▶ To do
Please restate each entry word for word and leave the pictures out.

[Saved entries]
BEGIN

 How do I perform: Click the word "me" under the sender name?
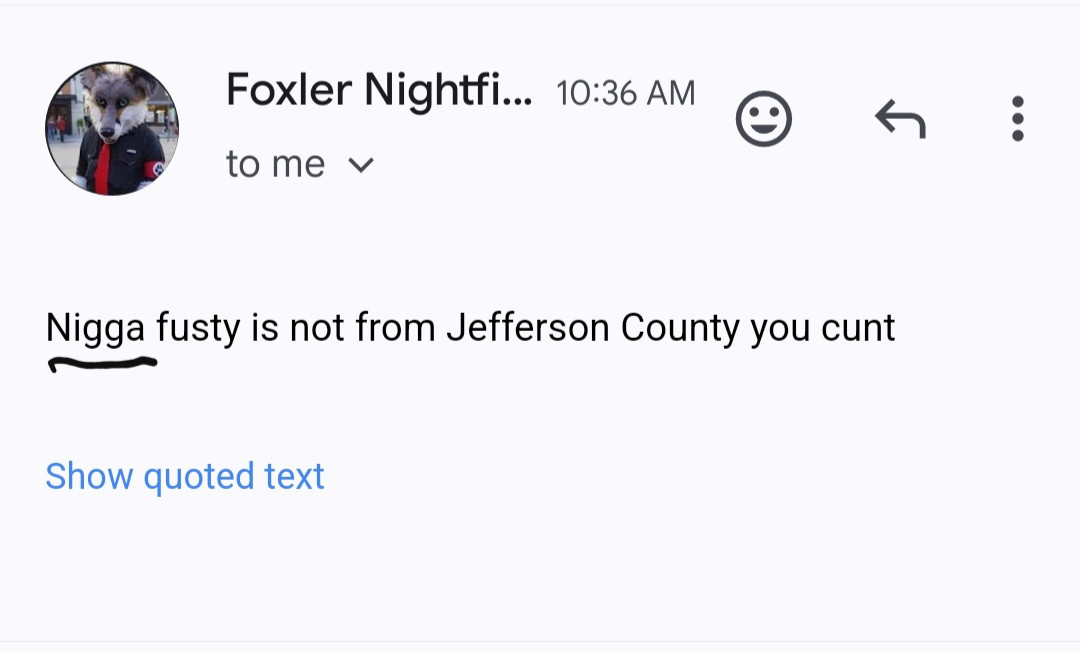point(298,166)
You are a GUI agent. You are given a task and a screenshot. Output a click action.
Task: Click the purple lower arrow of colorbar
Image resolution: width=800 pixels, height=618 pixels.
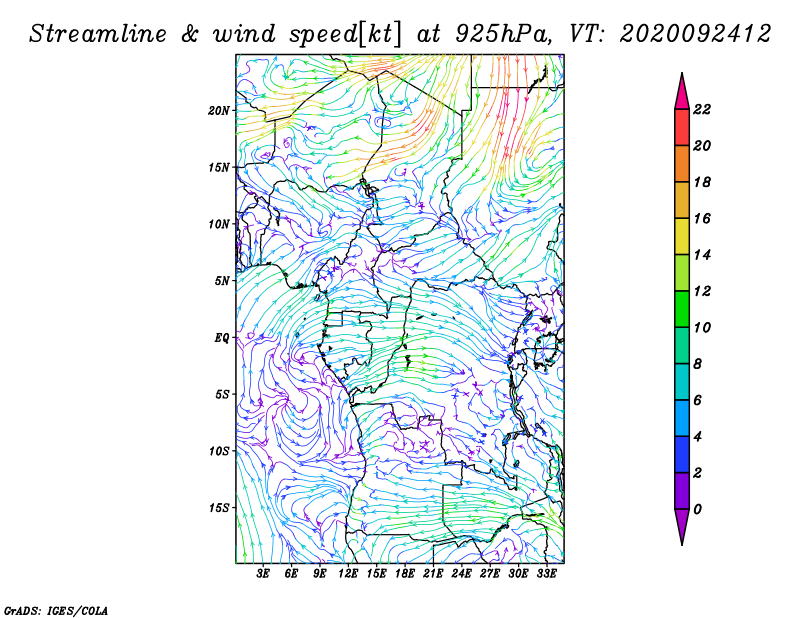[682, 527]
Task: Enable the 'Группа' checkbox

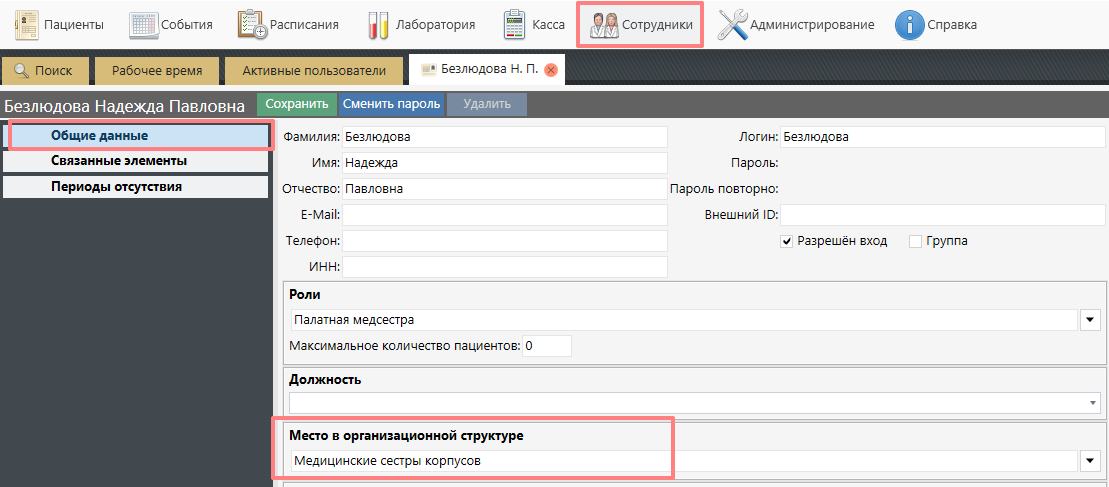Action: [x=915, y=241]
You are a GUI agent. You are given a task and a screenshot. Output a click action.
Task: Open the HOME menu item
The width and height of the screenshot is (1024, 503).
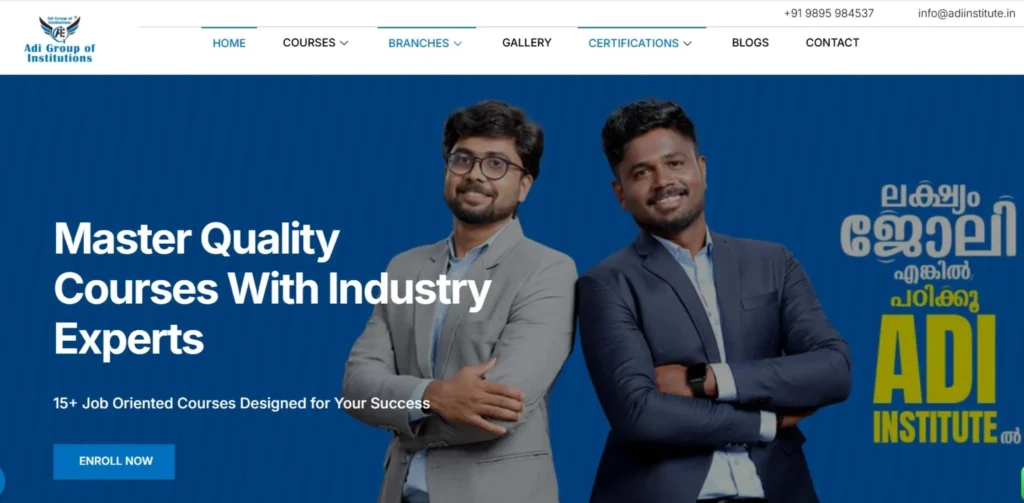tap(229, 43)
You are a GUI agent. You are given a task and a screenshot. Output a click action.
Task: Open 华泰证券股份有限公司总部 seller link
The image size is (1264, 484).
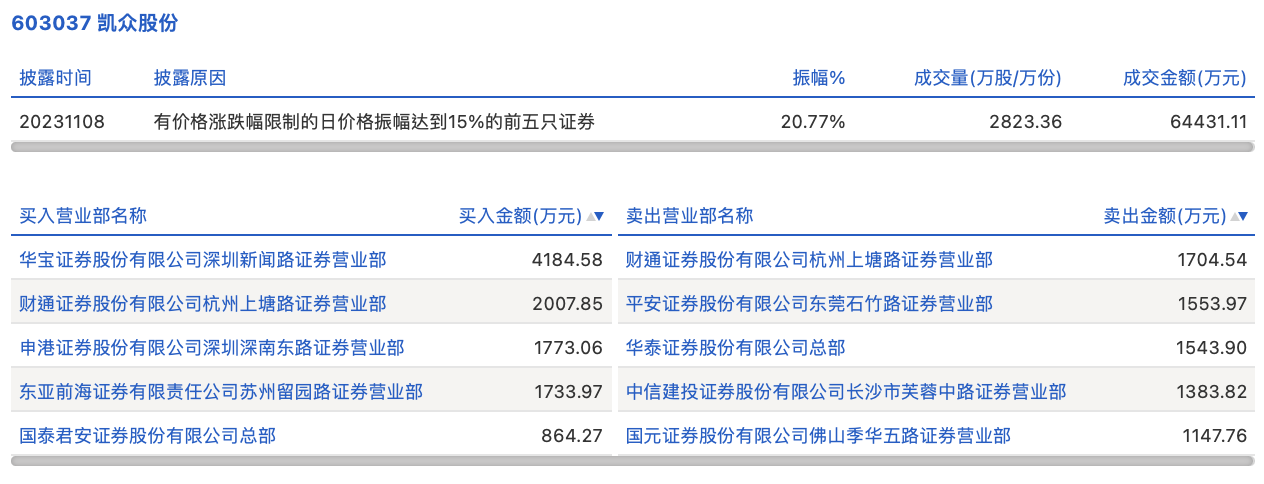(735, 348)
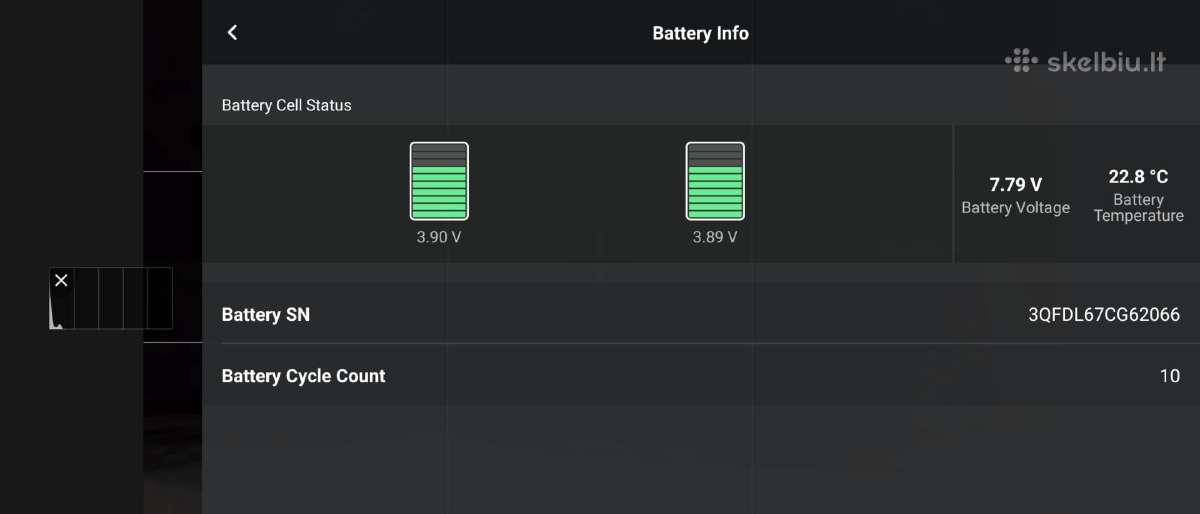Tap the first battery cell icon

coord(439,181)
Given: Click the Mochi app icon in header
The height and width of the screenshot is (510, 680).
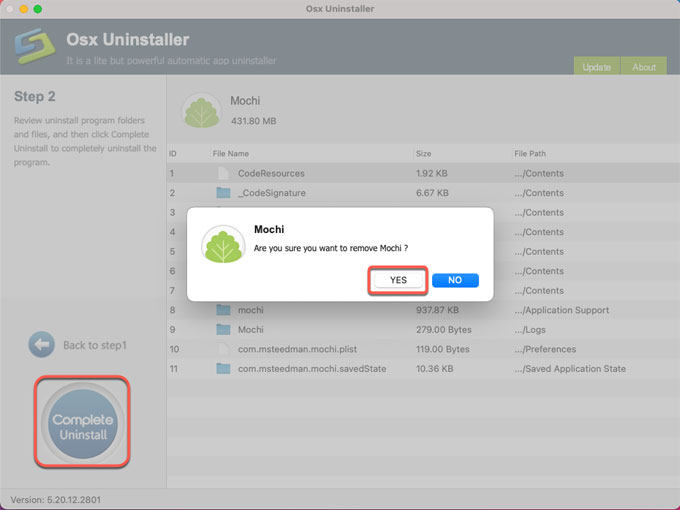Looking at the screenshot, I should tap(200, 110).
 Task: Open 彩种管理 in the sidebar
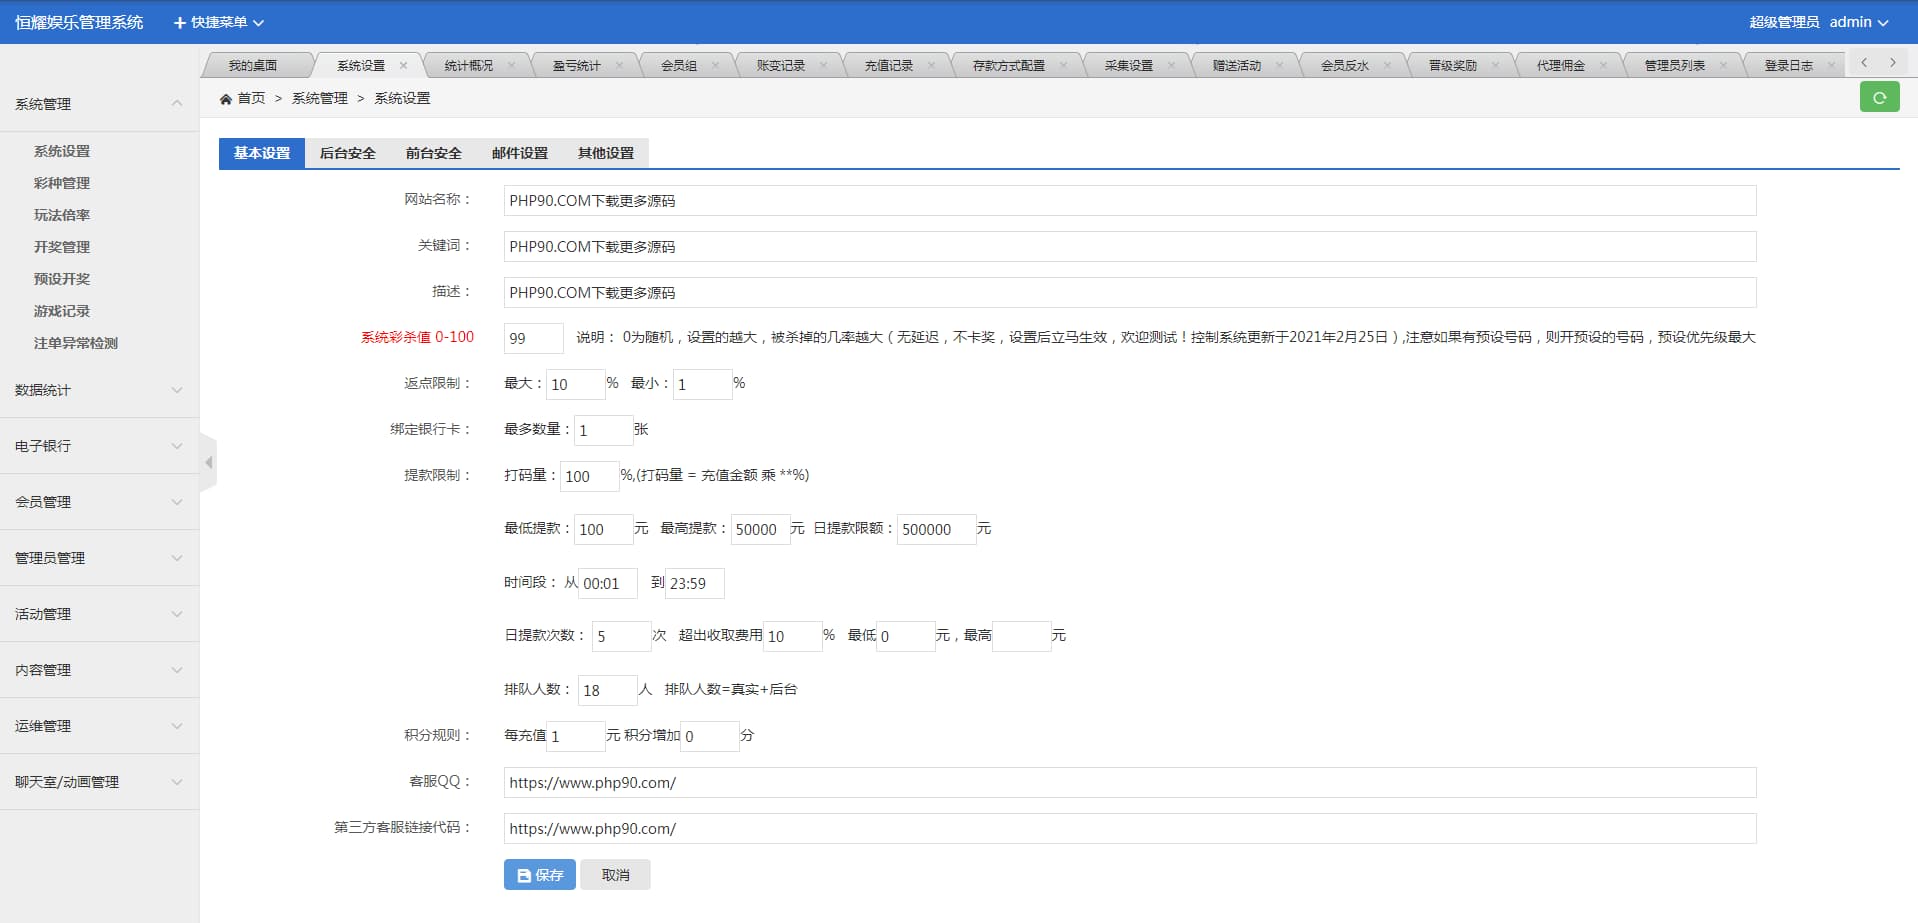pos(62,183)
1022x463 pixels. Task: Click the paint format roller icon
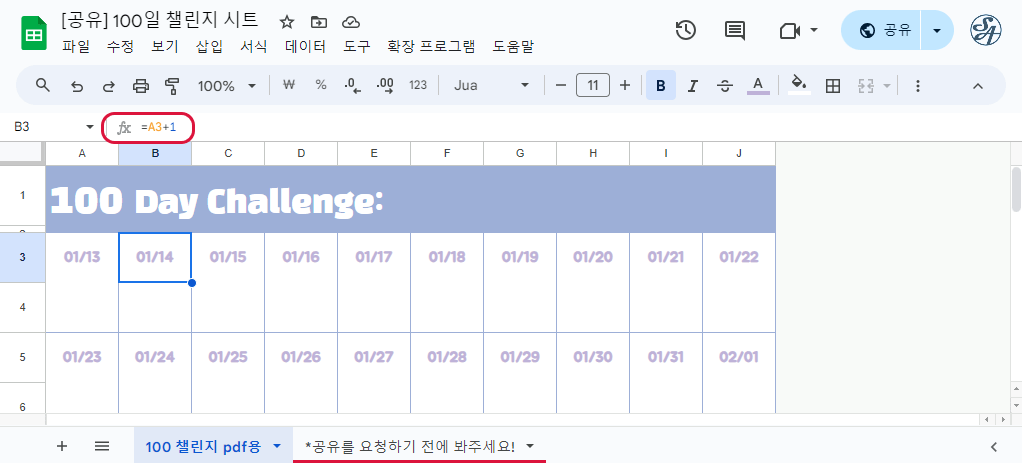[x=171, y=86]
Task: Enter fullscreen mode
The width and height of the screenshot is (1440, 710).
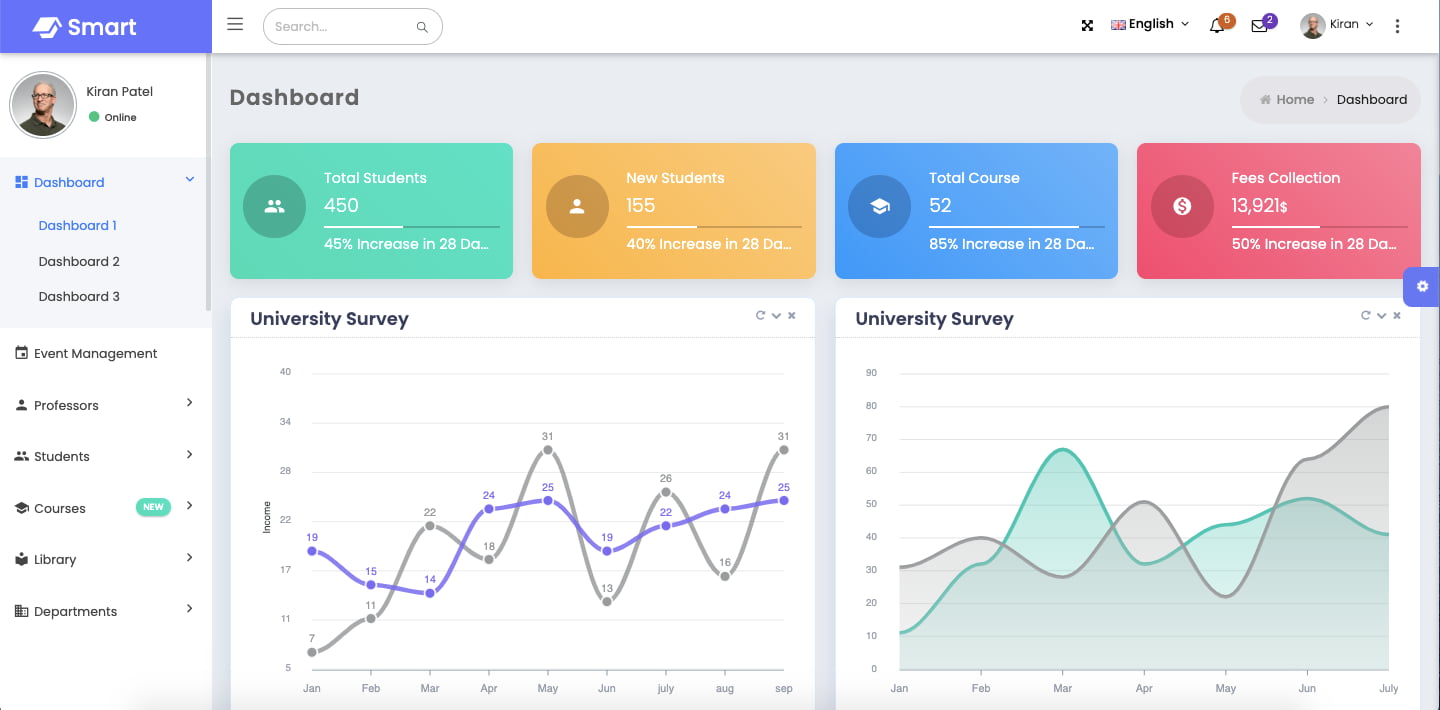Action: [x=1087, y=26]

END

▶ Answer to this exercise
 How do I perform: Click the word "me" under the sender name?
point(298,166)
You are a GUI agent. You are given a task and a screenshot. Output a click action.
Task: Click the purple lower arrow of colorbar
Image resolution: width=800 pixels, height=618 pixels.
[682, 527]
Task: Enable the 'Группа' checkbox

Action: [x=915, y=241]
You are a GUI agent. You are given a task and a screenshot. Output a click action.
Task: Open the HOME menu item
The width and height of the screenshot is (1024, 503).
tap(229, 43)
You are a GUI agent. You are given a task and a screenshot. Output a click action.
Task: Open 华泰证券股份有限公司总部 seller link
The image size is (1264, 484).
(735, 348)
Tap the first battery cell icon

coord(439,181)
Given: Click the Mochi app icon in header
The height and width of the screenshot is (510, 680).
Looking at the screenshot, I should tap(200, 110).
 Task: Open 彩种管理 in the sidebar
pos(62,183)
1022x463 pixels. Task: Click the paint format roller icon
[x=171, y=86]
Task: Enter fullscreen mode
The width and height of the screenshot is (1440, 710).
Action: [x=1087, y=26]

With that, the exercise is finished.